- YOUR INSTRUCTIONS
Check each line of the listing for the word "entry" and give only the number of lines that have it.

- DATA SUPPLIED
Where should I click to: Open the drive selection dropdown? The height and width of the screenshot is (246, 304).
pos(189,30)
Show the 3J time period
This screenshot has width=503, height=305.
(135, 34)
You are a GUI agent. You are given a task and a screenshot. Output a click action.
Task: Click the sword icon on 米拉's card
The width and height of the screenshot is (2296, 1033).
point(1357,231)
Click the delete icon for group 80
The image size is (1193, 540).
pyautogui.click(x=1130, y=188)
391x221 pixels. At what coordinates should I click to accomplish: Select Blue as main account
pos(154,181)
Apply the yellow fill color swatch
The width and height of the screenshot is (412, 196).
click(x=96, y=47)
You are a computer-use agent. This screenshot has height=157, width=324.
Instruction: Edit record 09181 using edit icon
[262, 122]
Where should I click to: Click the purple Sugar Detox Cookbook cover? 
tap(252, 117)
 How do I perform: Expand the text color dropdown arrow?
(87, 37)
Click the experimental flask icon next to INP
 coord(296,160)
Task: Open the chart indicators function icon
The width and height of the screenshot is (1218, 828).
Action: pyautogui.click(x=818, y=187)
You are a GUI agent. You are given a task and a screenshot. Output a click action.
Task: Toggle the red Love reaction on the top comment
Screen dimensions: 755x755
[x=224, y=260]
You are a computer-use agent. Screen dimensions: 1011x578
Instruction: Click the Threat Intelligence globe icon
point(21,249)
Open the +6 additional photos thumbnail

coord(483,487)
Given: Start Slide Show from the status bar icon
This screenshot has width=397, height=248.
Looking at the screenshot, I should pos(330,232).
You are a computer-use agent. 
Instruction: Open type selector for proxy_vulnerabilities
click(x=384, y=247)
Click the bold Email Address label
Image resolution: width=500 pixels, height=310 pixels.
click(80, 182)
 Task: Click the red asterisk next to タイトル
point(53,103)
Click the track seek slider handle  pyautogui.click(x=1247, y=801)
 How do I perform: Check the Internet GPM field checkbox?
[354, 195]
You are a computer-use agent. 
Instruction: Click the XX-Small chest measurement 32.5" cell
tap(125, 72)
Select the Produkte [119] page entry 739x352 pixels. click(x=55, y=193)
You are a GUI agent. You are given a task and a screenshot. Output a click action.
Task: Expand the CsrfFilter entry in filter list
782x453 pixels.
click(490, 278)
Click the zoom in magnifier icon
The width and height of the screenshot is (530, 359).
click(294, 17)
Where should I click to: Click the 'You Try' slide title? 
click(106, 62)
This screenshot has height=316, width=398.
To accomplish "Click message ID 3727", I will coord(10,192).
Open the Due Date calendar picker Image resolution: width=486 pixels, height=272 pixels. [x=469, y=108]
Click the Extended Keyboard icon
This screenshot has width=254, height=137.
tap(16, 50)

- SOLUTION TO THIS PROBLEM
2